Practicing the process twice, he watched as Ritsuko nodded encouragingly. Just as he was about to thank her for helping him, he heard Misato call for the Eva to launch and was forced to put the short practice session into actual use. A lot of things can happen in five seconds. An average of five planes take off around the world. The universe expands forty-six miles. One hundred and fifty stars explode. A bee could flap its wings one thousand three hundred and fifty times. For Shinji, those five seconds between the start and conclusion of his journey skyward had to have contained far greater numbers of all of the above. He watched Ritsuko turn and stare menacingly at Misato. He saw lights cruise past him so fast that the after-shadow seemed to blur together into one continuous bar. He felt himself using his new knowledge of breathing to keep his vision from narrowing any further. If you had asked him, he quite obviously spent more than five minutes riding the launch system. At the end, whether five seconds or five minutes, there was a brief blessed relief as the normal pressures of gravity reasserted themselves upon him.

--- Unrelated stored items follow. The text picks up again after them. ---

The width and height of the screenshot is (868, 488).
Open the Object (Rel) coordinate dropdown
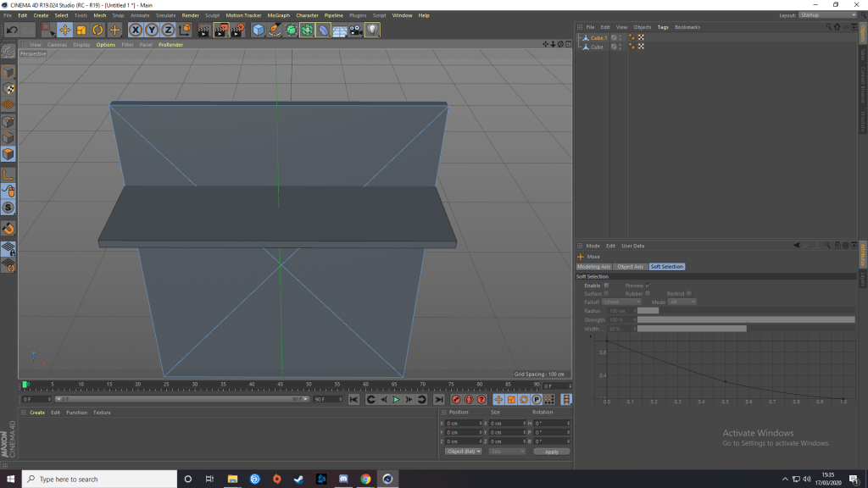463,452
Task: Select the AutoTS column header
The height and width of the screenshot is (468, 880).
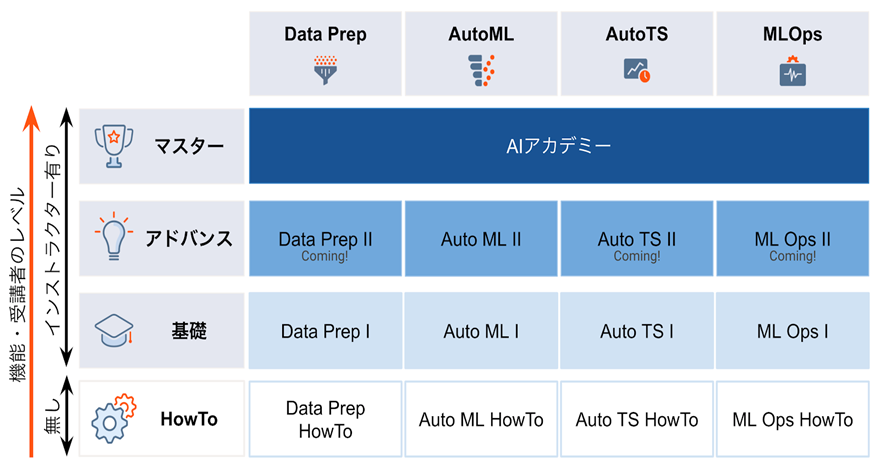Action: (636, 53)
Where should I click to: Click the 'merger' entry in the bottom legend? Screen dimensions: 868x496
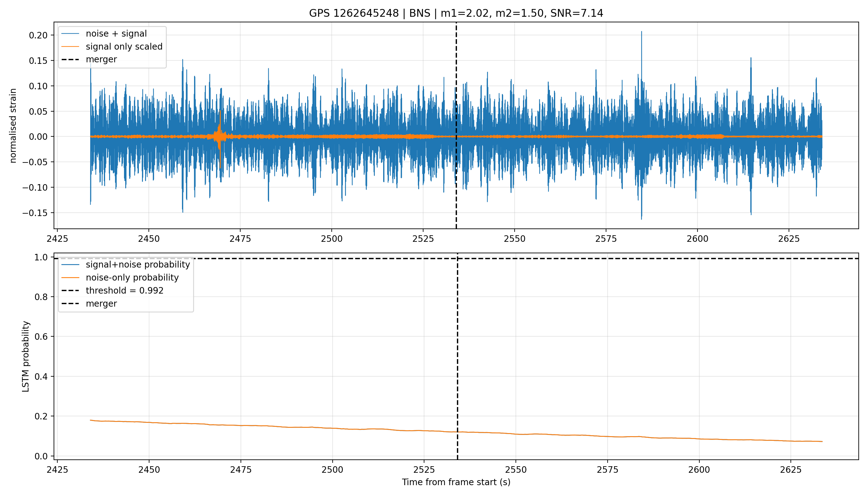[x=101, y=304]
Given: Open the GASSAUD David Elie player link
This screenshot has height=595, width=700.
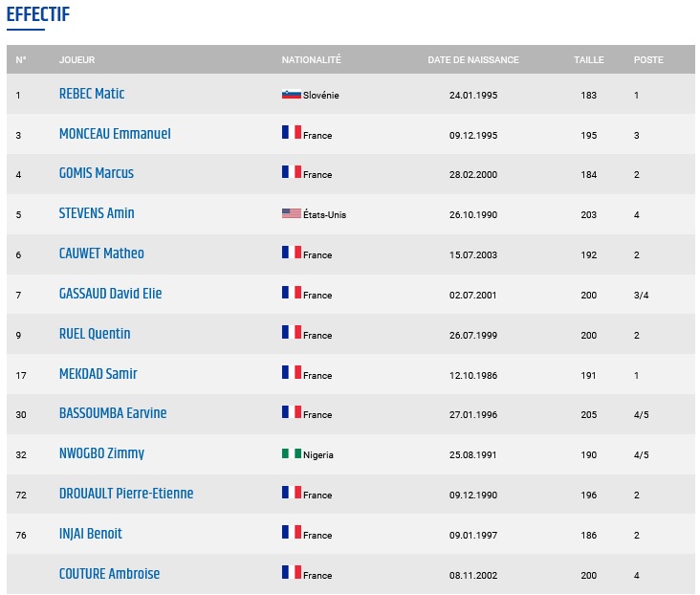Looking at the screenshot, I should tap(110, 294).
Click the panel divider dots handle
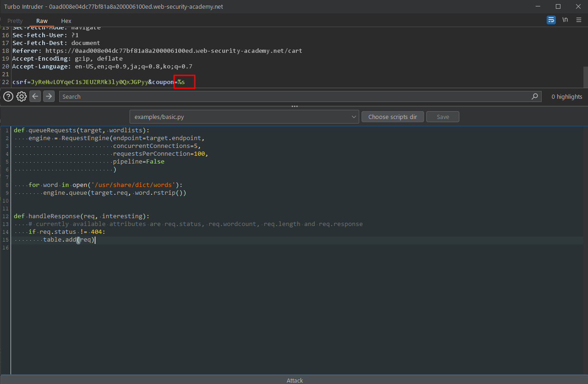 (294, 106)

That relief was somewhat short-lived as both he and the Angel caught sight of one another simultaneously.
+++++ Author's Notes.
First, you may have noticed the addition on my story summaries. There are already a standard fuckton of book series that call themselves some form of "The" "Wanderer" "Saga", and ultimately I didn't want to start putting things into a wiki without something to call the overarching story but I couldn't call it something that had already been used by seventeen buttjillion other authors. So, yes, the series is now titled "Pax Ikari".
Second, you may have noticed that I haven't posted anything for...like...two-ish months? Funny story about that. I have written the rough treatment of no less than six different versions of a story that I felt would be "WAFF" in theme. Each time, I found myself not writing something that really made me feel all comfy inside. I like horror, I like slice of life drama, I like subverting expectations. I have actually had to really freaking work to find "WAFF" somewhere in my body of experience. Then, as it tends to, inspiration poured baby powder in its hand and slapped the stupid out of me. I am, as of this posting, once more working on fixing errors in my writing which is forcing this to take longer than some might like. I want to always improve upon what I've given you before. I do not want to settle and just cruise on a good initial showing.
Third, but certainly not last, I want to deeply thank each and every person who has written reviews of this shitshow as it's grown. Long, short, profound, or just a tip of the hat, each and every review has helped me feel as if I'm doing more than just engaging in self-congratulatory drivel. I'm helping people see further, learn things they might not have been exposed to, and appreciate the little things in life that get us through one more day. So thank you, all of you, for sticking with me.